La desacralización de la figura divina, en cualquiera de las formas que se le presente al creador, al artista, es quizá la gestación más honesta del arte, no la mejor, la más honesta, pues el tránsito que va desde una vena abierta y punzante hacia aquello que aspira a convertirse en un objeto de apreciación es tan doloroso que puede abrir zanjas en el lomo más fuerte.
Matria –juego de palabras entre madre y patria, supongo- que al parecer pretendía mostrar la participación de una persona en la construcción de un país posrevolucionario se inserta en esa dolorosa tradición de forma involuntaria: nos narra la vida de Antolín Jiménez, hombre que de Dorado de Villa pasa a ser miembro fundador del Partido Nacional Revolucionario, diputado, editor y charro, lo anterior mientras de a poco se va descubriendo una historia de ignominia para la familia del realizador.

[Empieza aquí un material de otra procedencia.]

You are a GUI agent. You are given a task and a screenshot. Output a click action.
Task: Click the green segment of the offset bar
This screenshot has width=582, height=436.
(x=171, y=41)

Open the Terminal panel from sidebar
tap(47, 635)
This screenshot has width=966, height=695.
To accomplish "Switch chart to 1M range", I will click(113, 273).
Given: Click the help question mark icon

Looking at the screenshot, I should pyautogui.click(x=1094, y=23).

A partir de entonces nos muestra, sin piedad, la llaga aún viva y sangrante de su madre que intenta a toda costa salvaguardar la memoria inmaculada del otrora revolucionario; también la indiferencia de los hijos varones que sencillamente han decidido no odiar, pero tampoco reconciliarse con el padre.

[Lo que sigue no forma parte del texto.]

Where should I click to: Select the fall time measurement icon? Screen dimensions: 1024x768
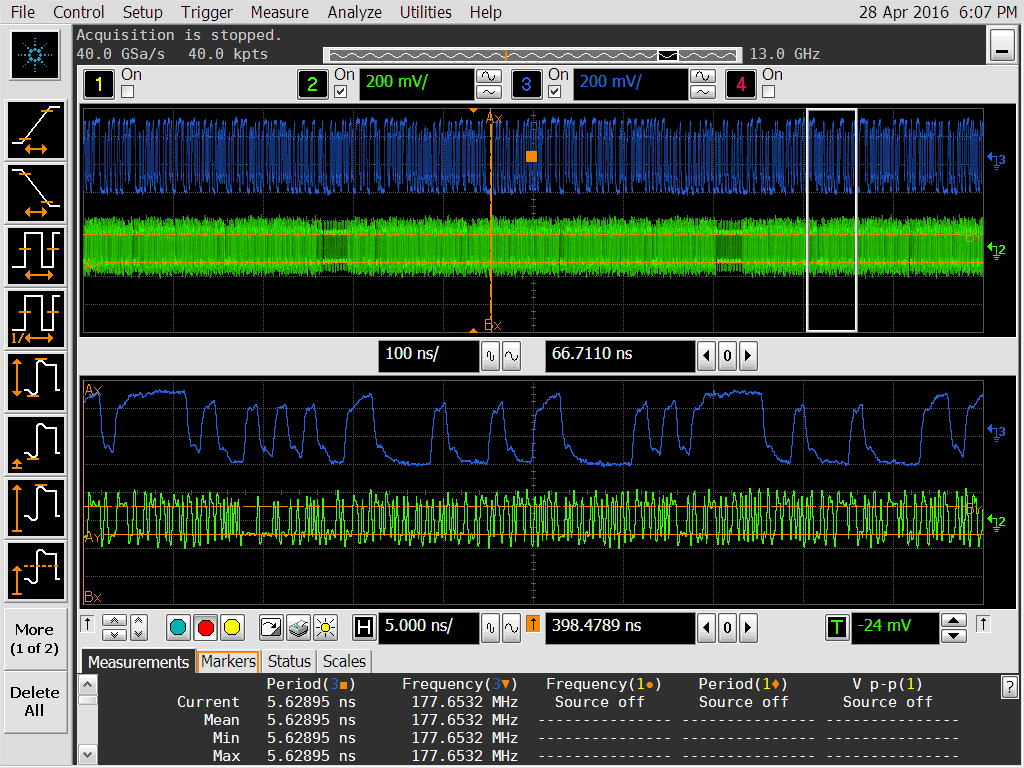36,193
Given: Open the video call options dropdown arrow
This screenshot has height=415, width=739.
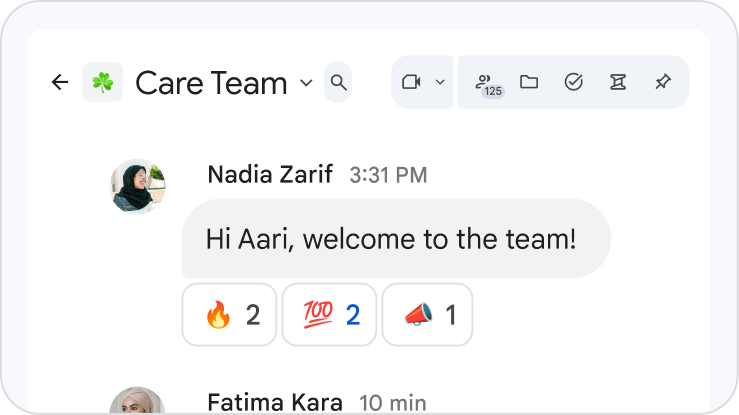Looking at the screenshot, I should coord(440,82).
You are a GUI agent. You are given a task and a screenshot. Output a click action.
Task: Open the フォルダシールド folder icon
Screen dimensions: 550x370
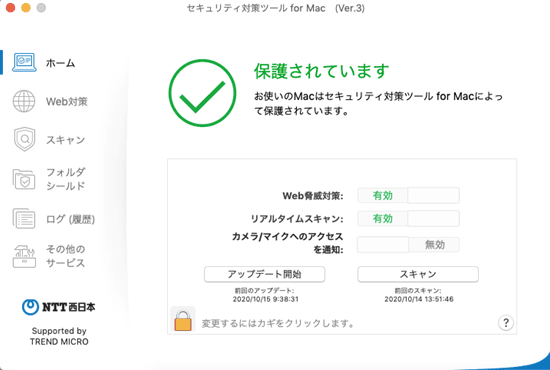tap(24, 179)
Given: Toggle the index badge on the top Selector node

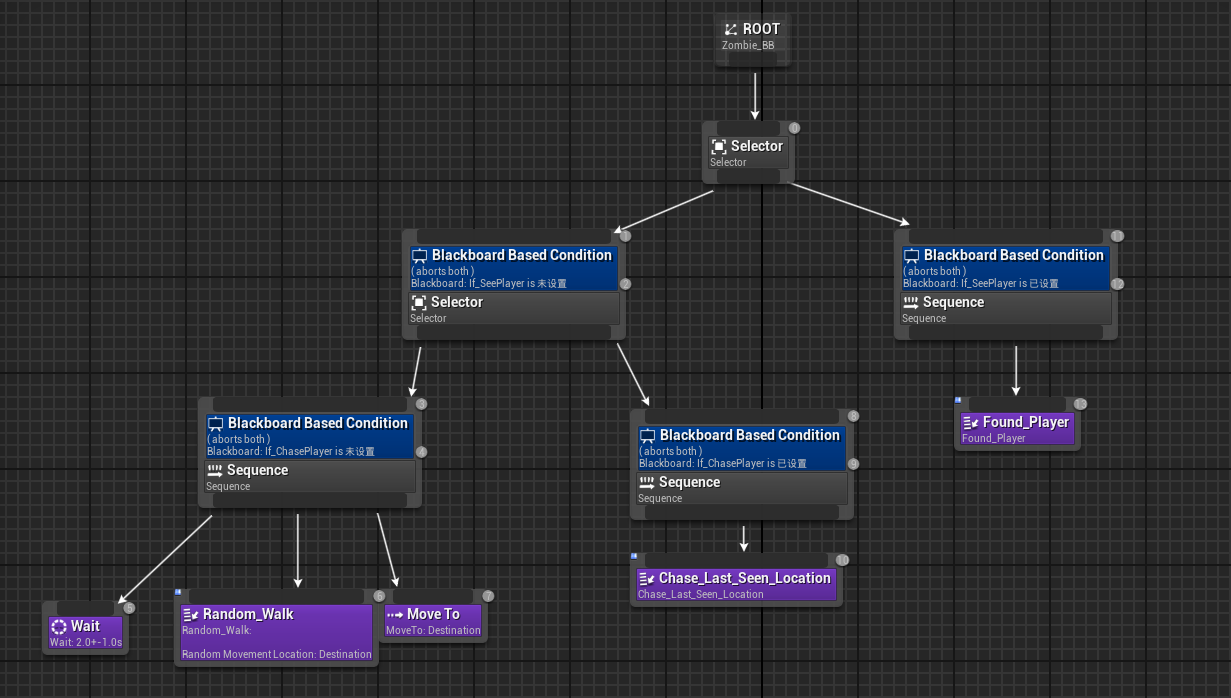Looking at the screenshot, I should pos(794,128).
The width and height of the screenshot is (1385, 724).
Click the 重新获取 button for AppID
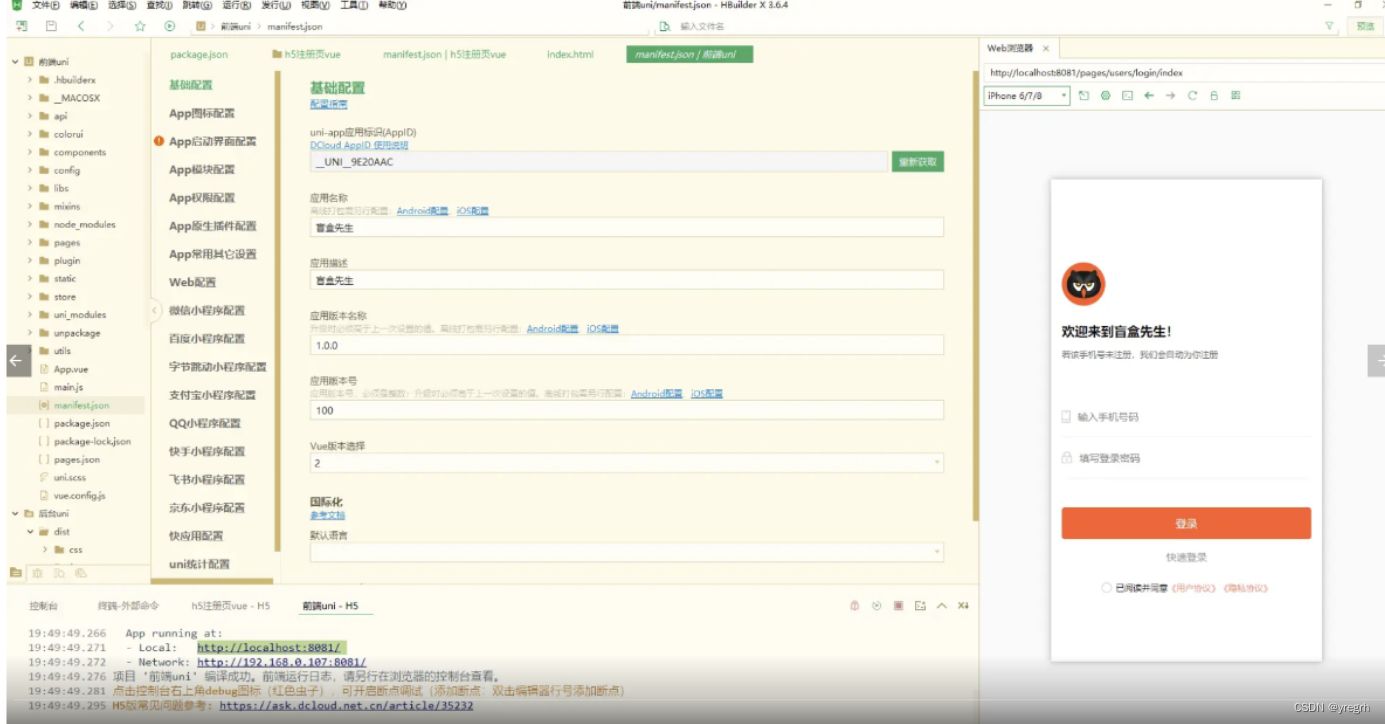(916, 161)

Fernando Llanos, director, se sorprende al encontrar esa veta fértil en su historia y no lo oculta. Los sentimientos mostrados al charlar por primera vez vía telefónica con una sobrina de la primera familia de su abuelo son más intensos que aquellos que podemos percibir cuando escucha –también por teléfono- el llanto suplicante de su madre pidiéndole dejar en paz a los muertos. Ese enfrentarse con la figura materna, con la carga histórica personal, ese bajar del pedestal la figura divina que para ella representa Antolín, humanizarla, exponerla, golpearla donde duele hasta descubrir sus pies de barro en aras de una historia, no sé cuántos seríamos capaces de hacerlo sin que se nos secara la mano.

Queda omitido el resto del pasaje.